# Supplied passage
But that's not exactly, that's not what happens. Because it turns out that like, you just don't have the enforcement mechanisms for those policies. And all of the people who you've hired are like, you've hired them because they're like really clever with computers. And people who are who are really clever with computers can like sort of subtly circumvent things that they even if they might not know that they're not supposed to be doing something, they might kind of know that they shouldn't do it. But it's like some really urgent project, and they've got to just get something out the door. Right? Like people will always sort of like end up taking some little shortcuts around, around something that they find burdensome, right? So if the thing that is secure, is also like a pain to use, difficult, unappealing, some people are going to not use it.
And that's all you really need is like some people not using a secure process. So you can either make it so that it's like it's impossible for them to do the wrong thing, like you've put up like big walls, or you can sort of understand their motivation, which is that they want to get their work done as easily as possible. And so if you assume that they're going to do the easy thing, right, and you can make the right thing easy, then you can have some confidence that they're going to tend to do the right thing, right? Like, if you make it like put up some roadblocks around make it super irritating to do some process that you think is insecure, and then also give them a really, really convenient way of doing this more secure process, you're going to have a lot of success with adoption. And I actually think from a security perspective, adoption is one of the big problems is just actually like getting people to do the thing.

# Records of locating words and elements
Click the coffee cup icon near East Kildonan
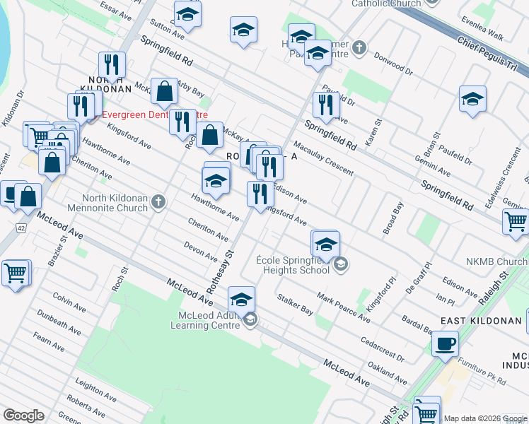(x=444, y=344)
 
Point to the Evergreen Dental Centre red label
(x=156, y=114)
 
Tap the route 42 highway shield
(x=21, y=228)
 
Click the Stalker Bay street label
(x=296, y=304)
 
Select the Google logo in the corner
(x=23, y=416)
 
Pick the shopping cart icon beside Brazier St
(x=16, y=272)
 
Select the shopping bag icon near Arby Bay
(x=165, y=91)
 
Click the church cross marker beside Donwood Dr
(x=359, y=48)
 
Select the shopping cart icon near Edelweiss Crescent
(x=516, y=221)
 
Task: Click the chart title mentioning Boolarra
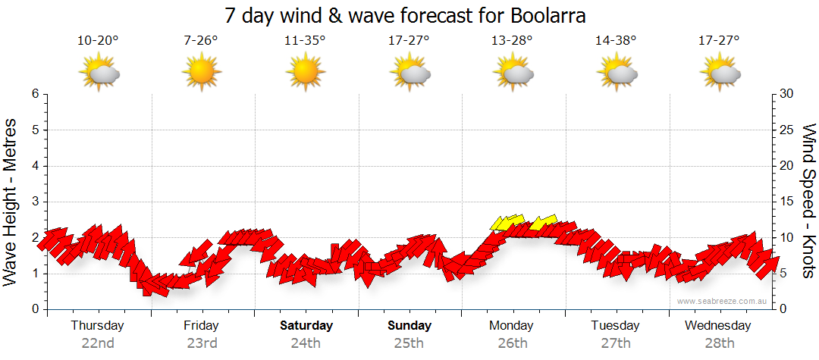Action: click(x=406, y=16)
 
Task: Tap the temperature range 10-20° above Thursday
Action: click(x=98, y=41)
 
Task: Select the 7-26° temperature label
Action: click(x=201, y=41)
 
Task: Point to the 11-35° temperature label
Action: click(x=305, y=41)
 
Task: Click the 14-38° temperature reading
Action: click(x=615, y=41)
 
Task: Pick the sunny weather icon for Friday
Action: click(x=201, y=72)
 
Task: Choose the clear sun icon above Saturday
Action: click(x=305, y=72)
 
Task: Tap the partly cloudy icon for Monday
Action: click(x=513, y=72)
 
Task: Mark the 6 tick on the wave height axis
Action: click(x=35, y=94)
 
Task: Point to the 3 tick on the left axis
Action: click(x=35, y=202)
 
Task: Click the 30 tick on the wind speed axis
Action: click(x=787, y=94)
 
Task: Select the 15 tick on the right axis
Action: click(x=787, y=202)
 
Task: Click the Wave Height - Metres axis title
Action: click(x=11, y=202)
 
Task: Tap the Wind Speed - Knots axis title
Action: click(x=808, y=202)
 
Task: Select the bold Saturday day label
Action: click(x=306, y=326)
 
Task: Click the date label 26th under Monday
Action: click(x=513, y=343)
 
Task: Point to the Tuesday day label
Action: click(x=615, y=326)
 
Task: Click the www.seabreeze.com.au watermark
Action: click(x=723, y=301)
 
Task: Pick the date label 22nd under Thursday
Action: click(x=98, y=343)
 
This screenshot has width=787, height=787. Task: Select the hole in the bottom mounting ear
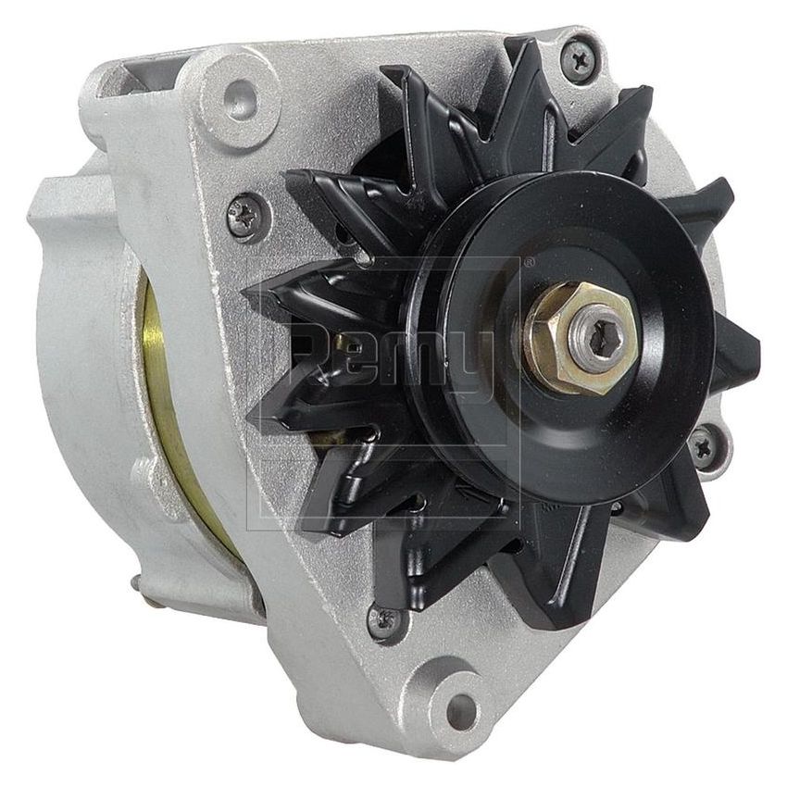tap(459, 710)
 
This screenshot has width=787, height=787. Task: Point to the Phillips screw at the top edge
tap(581, 58)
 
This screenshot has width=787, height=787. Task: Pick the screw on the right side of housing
tap(703, 449)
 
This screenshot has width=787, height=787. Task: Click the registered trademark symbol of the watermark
tap(529, 263)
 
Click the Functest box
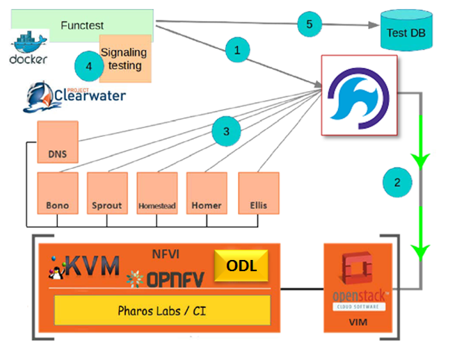(x=82, y=25)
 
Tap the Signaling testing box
(x=126, y=59)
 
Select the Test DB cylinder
(x=407, y=33)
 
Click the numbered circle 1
(x=237, y=51)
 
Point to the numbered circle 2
(x=397, y=183)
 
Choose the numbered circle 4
(x=88, y=67)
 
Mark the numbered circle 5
(x=310, y=24)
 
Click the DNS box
(x=57, y=142)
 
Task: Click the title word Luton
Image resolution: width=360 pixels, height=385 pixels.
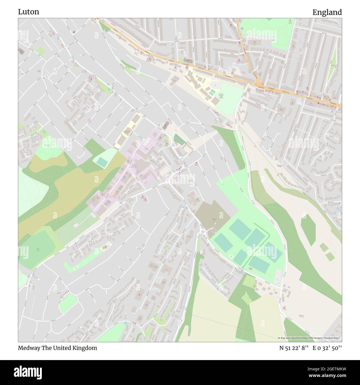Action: click(29, 12)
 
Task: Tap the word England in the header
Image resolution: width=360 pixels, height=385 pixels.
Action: click(327, 12)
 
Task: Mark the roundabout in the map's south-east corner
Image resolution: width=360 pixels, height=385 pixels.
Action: click(282, 315)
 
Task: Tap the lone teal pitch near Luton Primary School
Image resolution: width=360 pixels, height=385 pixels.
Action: click(102, 162)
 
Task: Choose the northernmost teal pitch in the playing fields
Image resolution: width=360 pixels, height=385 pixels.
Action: click(240, 229)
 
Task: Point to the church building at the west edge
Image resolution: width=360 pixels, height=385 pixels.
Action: click(21, 51)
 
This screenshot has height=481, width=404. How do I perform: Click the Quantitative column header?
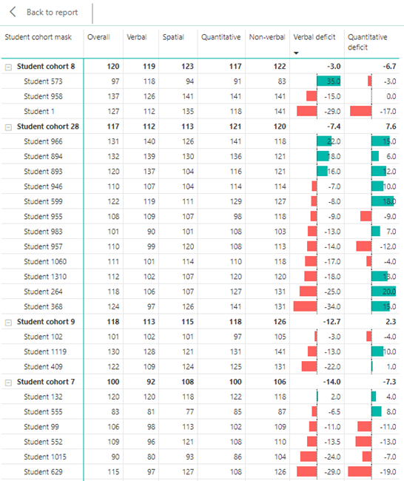pos(220,37)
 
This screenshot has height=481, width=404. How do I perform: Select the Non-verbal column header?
pos(266,37)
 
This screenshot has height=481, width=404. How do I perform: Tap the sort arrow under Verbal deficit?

# Written exercise 1
In the passage on security adoption, why does making the secure process easy lead people to follow it?
# Written exercise 2
From the passage on security adoption, extract everything from "But that's not" down to "not use it.".

# Worked solution 1
People want to get their work done as easily as possible, so they tend to do the easy thing. If the right thing is also the easy thing, one can be confident that they will tend to do the right thing.

# Worked solution 2
But that's not exactly, that's not what happens. Because it turns out that like, you just don't have the enforcement mechanisms for those policies. And all of the people who you've hired are like, you've hired them because they're like really clever with computers. And people who are who are really clever with computers can like sort of subtly circumvent things that they even if they might not know that they're not supposed to be doing something, they might kind of know that they shouldn't do it. But it's like some really urgent project, and they've got to just get something out the door. Right? Like people will always sort of like end up taking some little shortcuts around, around something that they find burdensome, right? So if the thing that is secure, is also like a pain to use, difficult, unappealing, some people are going to not use it.